→ EXTRAIT À LIRE:
Quelques mots sur la repentance

Établir, comme font quelques-uns, une certaine mesure préalable de repentance, comme travail préliminaire et nécessaire pour croire, est, je pense, tout à fait fâcheux et antiscripturaire. Selon cette manière de voir, la repentance doit avoir lieu sans la Parole de Dieu ; car si elle est opérée par la Parole de Dieu, il faut que l’âme ait foi en cette Parole — ou, autrement, la repentance est fondée sur l’incrédulité, ce qui serait absurde. Que la repentance soit opérée par la prédication d’un évangile plein et complet, par la prédication de la bonne nouvelle d’un salut gratuit et accompli, tel est le désir de mon cœur.

On a fait, dans quelques traités sur la repentance, un mélange fâcheux des moyens et des effets. On a dit que le vrai moyen d’opérer la repentance maintenant, c’est la prédication d’un évangile plein et gratuit ; on a dit aussi, qu’il y a un changement de pensée quant à Dieu, dans la repentance. L’un et l’autre sont vrais ; toutefois, ni l’un, ni l’autre n’est la repentance elle-même.

Selon l’Écriture, je ne puis admettre que croire l’évangile, soit la repentance, ni qu’un changement de pensées, simplement, soit la repentance. J’admets qu’il faut un changement de pensées pour qu’il y ait la repentance ; mais la repentance n’est pas simplement un changement de pensées. Quand le Seigneur dit : « Repentez-vous, et croyez à l’évangile » (Marc 1, 15), ces deux actes : se repentir et croire l’évangile, ne signifient pas une seule et même chose ; l’évangile, ici, n’est pas, non plus, celui que nous avons maintenant en vertu de la mort, de la résurrection, et de l’ascension du Seigneur.

Examinons quelques passages de l’Écriture qui se rapportent à notre sujet.

En premier lieu, Pierre, dans les Actes chapitre 2, reproche ouvertement aux Juifs leur péché ; et ils eurent le cœur saisi de componction et dirent : « Hommes frères, que ferons-nous ? ». Pierre leur annonce l’évangile, qui, étant cru par eux, produit une tristesse selon Dieu. Alors Pierre leur dit : « Repentez-vous, et que chacun de vous soit baptisé…, et vous recevrez le don du Saint Esprit ». Et puis viennent les fruits et la louange. Il ne s’agit pas ici de la simple présentation de la glorieuse révélation de Dieu en Christ ; cette œuvre accomplie n’est même pas mentionnée. C’est ce que eux, Juifs, avaient fait à Christ, et ce que Dieu Lui avait fait, qui est mis en contraste. Eux, ils L’avaient crucifié ; Dieu L’avait exalté ; le Saint Esprit, dont ils voyaient l’œuvre, en était la preuve ; et par la grâce, ils eurent le cœur saisi de componction.

→ CONSIGNE DONNÉE A:
Recopiez à l'identique, parmi les lignes ci-dessous, uniquement la partie qui commence par la ligne contenant « The width and height of the screenshot is (1396, 868). » et se termine par celle contenant « Looking at the screenshot, I should (x=1400, y=516). », ces deux lignes comprises.

→ MATÉRIEL FOURNI:
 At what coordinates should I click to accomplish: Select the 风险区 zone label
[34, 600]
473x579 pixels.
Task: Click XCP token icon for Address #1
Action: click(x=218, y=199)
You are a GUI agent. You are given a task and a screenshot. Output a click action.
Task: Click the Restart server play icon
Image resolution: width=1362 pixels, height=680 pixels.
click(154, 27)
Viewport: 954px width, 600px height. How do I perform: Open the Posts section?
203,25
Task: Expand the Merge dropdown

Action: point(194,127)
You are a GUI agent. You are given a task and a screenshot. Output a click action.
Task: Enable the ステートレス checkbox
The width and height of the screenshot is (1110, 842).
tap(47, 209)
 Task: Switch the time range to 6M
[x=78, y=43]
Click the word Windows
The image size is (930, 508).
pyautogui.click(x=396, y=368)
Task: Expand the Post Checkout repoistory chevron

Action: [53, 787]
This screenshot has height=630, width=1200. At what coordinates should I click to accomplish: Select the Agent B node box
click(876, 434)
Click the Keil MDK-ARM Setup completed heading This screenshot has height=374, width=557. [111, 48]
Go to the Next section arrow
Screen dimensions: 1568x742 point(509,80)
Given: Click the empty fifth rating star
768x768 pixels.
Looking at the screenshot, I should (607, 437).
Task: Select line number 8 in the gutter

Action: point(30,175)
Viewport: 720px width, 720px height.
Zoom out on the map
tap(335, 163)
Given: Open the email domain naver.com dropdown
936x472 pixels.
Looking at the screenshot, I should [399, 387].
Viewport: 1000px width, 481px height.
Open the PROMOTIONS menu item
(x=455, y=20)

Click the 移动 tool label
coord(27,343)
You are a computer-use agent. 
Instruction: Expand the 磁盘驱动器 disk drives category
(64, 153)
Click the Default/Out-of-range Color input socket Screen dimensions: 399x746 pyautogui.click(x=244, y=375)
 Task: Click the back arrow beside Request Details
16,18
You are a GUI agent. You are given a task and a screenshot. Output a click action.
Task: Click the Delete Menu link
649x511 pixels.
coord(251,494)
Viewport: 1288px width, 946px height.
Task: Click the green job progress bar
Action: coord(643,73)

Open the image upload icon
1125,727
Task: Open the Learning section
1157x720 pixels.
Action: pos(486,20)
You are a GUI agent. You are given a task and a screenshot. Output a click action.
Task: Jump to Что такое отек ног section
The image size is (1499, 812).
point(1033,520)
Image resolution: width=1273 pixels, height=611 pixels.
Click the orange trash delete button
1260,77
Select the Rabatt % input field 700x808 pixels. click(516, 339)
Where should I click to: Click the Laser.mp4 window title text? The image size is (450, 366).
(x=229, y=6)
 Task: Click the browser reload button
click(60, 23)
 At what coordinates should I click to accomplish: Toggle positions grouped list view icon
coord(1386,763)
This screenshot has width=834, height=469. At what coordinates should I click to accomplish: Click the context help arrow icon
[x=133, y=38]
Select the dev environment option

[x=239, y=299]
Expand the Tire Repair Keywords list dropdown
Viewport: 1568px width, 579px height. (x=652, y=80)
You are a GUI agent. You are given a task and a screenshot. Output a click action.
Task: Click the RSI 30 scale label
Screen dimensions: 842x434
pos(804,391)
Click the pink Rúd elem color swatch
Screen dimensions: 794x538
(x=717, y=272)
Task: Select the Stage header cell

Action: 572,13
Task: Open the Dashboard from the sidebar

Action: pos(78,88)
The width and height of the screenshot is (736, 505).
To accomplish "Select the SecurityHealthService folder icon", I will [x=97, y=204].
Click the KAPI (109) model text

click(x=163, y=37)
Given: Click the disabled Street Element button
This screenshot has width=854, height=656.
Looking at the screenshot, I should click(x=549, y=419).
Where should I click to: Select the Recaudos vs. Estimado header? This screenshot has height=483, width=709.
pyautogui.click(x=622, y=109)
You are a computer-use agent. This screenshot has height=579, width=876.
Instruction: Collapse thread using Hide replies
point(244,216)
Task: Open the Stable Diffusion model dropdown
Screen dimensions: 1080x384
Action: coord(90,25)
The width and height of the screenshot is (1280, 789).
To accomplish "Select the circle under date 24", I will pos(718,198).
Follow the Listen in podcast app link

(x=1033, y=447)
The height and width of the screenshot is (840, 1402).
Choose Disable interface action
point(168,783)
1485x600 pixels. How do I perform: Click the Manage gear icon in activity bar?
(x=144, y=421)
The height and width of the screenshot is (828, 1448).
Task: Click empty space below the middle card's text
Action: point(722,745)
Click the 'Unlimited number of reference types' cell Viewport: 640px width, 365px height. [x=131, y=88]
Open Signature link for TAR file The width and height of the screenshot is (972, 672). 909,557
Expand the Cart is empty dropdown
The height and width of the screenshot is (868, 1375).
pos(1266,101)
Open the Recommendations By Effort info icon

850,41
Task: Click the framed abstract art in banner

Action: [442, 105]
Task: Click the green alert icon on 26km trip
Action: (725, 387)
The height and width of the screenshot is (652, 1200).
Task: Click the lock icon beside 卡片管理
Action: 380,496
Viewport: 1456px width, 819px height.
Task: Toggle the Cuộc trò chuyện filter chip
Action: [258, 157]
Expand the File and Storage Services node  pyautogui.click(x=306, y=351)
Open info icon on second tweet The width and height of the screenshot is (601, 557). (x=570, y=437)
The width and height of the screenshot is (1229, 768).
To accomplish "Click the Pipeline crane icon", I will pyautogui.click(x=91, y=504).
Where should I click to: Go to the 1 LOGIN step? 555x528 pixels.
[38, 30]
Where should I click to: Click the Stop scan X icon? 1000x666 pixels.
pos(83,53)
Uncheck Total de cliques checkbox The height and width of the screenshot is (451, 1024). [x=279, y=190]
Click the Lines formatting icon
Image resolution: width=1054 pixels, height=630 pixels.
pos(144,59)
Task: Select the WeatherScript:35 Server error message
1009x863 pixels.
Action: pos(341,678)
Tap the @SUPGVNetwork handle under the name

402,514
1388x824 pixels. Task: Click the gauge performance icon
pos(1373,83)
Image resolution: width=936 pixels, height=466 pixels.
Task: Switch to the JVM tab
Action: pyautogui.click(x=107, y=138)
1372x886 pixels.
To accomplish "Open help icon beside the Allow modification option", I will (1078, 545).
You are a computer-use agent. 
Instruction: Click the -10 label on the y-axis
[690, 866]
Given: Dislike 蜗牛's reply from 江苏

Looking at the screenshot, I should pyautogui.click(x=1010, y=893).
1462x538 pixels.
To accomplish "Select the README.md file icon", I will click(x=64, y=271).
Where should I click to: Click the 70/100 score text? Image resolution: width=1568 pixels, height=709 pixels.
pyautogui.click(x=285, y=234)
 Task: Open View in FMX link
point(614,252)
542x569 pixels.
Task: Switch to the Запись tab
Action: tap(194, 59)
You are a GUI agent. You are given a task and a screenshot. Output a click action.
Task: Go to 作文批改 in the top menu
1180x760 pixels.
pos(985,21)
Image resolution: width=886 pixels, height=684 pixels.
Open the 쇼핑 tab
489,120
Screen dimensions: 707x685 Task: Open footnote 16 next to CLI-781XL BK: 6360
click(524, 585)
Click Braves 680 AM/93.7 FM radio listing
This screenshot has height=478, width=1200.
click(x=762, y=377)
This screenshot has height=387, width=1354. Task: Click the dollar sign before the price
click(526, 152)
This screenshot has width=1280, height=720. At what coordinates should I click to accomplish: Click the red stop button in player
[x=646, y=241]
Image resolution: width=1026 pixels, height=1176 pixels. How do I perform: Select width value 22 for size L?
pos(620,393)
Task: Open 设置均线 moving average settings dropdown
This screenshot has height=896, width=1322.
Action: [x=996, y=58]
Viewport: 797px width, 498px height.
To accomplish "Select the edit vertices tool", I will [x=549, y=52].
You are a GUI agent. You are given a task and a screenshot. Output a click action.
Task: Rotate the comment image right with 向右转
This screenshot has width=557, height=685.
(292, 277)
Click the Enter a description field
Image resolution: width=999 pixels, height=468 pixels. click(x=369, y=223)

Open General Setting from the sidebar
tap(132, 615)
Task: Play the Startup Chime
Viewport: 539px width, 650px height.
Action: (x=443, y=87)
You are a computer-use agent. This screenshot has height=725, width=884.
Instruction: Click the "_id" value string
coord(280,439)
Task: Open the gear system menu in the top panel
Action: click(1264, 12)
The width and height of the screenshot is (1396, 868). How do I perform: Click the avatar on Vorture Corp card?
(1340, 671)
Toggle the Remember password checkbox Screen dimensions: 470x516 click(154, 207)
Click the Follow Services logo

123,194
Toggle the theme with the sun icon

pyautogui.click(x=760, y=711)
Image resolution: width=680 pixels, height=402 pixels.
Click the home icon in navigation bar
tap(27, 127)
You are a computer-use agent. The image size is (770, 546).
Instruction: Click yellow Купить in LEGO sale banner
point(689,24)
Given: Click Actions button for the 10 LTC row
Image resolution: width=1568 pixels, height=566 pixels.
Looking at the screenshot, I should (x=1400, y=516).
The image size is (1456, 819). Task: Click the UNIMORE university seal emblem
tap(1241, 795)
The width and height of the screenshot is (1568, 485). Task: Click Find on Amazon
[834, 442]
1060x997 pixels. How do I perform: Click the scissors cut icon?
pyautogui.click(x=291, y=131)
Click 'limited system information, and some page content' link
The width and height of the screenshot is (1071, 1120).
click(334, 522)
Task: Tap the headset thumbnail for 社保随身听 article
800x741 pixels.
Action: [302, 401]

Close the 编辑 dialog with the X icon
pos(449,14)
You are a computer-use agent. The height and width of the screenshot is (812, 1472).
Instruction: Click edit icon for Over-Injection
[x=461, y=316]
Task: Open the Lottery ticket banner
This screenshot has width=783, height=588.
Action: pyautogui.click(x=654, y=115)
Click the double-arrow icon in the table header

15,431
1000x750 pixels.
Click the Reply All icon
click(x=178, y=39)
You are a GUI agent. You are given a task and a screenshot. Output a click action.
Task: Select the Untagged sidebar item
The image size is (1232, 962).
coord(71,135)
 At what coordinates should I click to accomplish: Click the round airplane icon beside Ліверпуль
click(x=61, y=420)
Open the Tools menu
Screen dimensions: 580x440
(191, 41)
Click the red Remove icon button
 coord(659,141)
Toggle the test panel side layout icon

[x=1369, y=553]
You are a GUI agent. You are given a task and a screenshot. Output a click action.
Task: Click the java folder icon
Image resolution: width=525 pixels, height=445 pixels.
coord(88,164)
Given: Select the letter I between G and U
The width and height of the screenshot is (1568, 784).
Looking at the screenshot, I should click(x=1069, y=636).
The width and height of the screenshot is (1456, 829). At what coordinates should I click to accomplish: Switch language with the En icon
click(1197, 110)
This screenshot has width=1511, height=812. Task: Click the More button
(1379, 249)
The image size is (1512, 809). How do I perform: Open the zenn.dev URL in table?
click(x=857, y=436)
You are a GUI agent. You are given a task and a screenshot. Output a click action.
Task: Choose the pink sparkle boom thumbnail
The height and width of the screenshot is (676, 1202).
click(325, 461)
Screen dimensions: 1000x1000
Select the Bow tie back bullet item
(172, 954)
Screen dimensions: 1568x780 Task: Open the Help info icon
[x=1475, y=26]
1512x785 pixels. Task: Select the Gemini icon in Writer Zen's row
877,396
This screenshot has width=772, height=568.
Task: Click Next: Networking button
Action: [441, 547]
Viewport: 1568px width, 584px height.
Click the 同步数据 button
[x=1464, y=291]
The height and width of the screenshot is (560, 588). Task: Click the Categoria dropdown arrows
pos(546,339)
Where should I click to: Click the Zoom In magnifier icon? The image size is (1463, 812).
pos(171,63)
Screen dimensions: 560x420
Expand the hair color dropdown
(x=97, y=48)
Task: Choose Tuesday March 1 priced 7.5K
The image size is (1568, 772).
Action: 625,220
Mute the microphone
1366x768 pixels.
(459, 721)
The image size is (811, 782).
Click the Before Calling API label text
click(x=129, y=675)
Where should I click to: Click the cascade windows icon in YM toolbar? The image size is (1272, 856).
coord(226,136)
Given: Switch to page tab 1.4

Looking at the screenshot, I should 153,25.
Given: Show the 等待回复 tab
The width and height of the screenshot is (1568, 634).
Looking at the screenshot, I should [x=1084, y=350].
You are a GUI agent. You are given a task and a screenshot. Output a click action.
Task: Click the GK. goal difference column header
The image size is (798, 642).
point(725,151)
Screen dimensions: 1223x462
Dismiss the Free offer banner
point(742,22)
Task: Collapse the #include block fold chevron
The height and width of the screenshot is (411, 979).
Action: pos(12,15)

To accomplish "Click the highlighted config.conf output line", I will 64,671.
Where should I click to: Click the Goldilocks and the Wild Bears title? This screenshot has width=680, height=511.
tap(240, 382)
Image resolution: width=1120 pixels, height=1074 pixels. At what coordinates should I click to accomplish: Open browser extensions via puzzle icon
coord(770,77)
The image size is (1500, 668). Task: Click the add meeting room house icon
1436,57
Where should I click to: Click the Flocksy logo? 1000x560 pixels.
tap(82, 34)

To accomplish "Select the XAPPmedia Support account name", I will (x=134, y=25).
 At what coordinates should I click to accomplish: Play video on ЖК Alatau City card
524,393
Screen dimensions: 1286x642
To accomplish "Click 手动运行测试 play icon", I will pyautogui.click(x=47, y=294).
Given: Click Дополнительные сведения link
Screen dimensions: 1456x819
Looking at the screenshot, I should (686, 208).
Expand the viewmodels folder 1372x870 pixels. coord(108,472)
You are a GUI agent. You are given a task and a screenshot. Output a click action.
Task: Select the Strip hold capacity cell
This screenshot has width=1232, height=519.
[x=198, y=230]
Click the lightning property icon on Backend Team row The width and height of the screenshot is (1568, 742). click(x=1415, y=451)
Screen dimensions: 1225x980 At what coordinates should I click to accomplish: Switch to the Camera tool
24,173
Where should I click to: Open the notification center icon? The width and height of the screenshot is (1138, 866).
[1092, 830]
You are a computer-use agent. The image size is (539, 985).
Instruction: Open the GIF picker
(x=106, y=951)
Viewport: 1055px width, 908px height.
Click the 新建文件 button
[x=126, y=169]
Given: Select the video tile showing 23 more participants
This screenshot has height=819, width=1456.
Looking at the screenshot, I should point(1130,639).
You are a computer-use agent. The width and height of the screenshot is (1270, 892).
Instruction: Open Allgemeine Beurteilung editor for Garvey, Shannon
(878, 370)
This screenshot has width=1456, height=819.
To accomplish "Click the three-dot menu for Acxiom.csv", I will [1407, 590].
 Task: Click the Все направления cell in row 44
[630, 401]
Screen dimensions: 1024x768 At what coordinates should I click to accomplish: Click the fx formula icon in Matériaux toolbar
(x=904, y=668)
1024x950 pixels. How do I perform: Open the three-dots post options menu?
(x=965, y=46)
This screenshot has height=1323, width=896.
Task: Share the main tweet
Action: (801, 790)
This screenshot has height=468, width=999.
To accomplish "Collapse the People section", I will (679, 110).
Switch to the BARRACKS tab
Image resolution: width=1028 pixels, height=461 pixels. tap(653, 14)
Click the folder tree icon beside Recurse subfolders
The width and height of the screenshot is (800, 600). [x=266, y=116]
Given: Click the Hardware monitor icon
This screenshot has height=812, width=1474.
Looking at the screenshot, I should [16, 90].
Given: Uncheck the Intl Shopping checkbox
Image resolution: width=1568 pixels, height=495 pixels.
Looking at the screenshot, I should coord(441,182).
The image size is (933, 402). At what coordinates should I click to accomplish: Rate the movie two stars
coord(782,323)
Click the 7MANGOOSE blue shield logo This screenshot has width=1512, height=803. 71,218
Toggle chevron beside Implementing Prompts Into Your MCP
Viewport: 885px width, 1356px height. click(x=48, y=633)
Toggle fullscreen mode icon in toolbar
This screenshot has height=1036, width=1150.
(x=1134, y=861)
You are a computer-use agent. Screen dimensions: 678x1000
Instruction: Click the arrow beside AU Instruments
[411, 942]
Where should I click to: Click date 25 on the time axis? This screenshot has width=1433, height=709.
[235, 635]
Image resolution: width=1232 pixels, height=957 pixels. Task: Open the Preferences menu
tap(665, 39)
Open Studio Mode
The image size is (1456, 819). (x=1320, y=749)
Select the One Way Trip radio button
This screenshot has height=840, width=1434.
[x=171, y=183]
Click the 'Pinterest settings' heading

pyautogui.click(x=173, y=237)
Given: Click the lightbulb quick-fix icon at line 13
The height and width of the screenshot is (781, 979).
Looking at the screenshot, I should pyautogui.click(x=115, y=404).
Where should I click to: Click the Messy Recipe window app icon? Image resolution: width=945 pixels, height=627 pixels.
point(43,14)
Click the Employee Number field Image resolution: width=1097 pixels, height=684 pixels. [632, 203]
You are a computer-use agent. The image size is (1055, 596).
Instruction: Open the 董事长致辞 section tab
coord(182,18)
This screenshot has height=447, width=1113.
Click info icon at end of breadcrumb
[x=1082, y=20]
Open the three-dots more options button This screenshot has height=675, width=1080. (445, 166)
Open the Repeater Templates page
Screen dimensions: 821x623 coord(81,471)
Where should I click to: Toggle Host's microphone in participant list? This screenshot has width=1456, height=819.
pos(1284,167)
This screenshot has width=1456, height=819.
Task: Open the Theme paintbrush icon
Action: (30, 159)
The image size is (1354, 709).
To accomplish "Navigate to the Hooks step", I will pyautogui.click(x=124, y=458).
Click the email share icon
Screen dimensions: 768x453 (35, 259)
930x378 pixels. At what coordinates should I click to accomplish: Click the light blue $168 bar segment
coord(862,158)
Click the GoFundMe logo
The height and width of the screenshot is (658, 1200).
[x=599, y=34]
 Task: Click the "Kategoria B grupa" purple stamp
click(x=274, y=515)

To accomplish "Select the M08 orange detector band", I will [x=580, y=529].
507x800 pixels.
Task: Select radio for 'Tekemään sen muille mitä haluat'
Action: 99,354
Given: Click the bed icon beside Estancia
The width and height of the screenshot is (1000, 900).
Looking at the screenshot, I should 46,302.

→ CONSIGNE DONNÉE B:
Rédigez la suite du texte sur la repentance, à partir de sa dernière phrase.

→ RÉPONSE ATTENDUE A:
The width and height of the screenshot is (1396, 868). How do I perform: Click the avatar on Vorture Corp card?
(1340, 671)
Toggle the Remember password checkbox Screen dimensions: 470x516 click(154, 207)
Click the Follow Services logo

123,194
Toggle the theme with the sun icon

pyautogui.click(x=760, y=711)
Image resolution: width=680 pixels, height=402 pixels.
Click the home icon in navigation bar
tap(27, 127)
You are a computer-use agent. The image size is (770, 546).
Instruction: Click yellow Купить in LEGO sale banner
point(689,24)
Given: Click Actions button for the 10 LTC row
Image resolution: width=1568 pixels, height=566 pixels.
Looking at the screenshot, I should (x=1400, y=516).

→ RÉPONSE ATTENDUE B:
En second lieu, je rappellerai le chapitre 3 des Actes. Nous n’avons pas ici un mot de l’évangile. Pierre insiste avec force auprès des Juifs sur leur péché, en ce qu’ils ont rejeté Christ, et leur promet que leurs péchés seront effacés et que Christ reviendra s’ils se repentent. Dans le cas présent, toutefois, nous n’avons aucun récit des effets produits ; car les sacrificateurs avec le commandant du temple et les sadducéens survinrent et mirent fin au discours de Pierre.

En troisième lieu, je citerai le chapitre 10 du même livre des Actes. Ici, il n’y a point d’appel à la repentance du tout : Corneille était déjà un homme pieux ; ses prières et ses aumônes étaient montées pour mémorial devant Dieu. C’est une révélation de la vérité que, « en toute nation, celui qui craint Dieu, et qui pratique la justice, lui est agréable ». C’est le salut apporté à un homme pieux, encore qu’il fût un Gentil.

Ensuite, nous avons le chapitre 13 des Actes, qui se rapporte davantage à notre sujet. L’apôtre y annonce l’accomplissement de la promesse en Christ, la résurrection, le pardon des péchés, et la justification à ceux qui croient. Mais la question de la repentance n’est pas soulevée, bien que je ne puisse pas douter que la repentance n’ait été opérée dans ceux qui crurent.

Enfin, dans le chapitre 17 du même livre, il est parlé de la repentance, mais en vue du jugement de ce monde, et il n’est rien dit de la grâce.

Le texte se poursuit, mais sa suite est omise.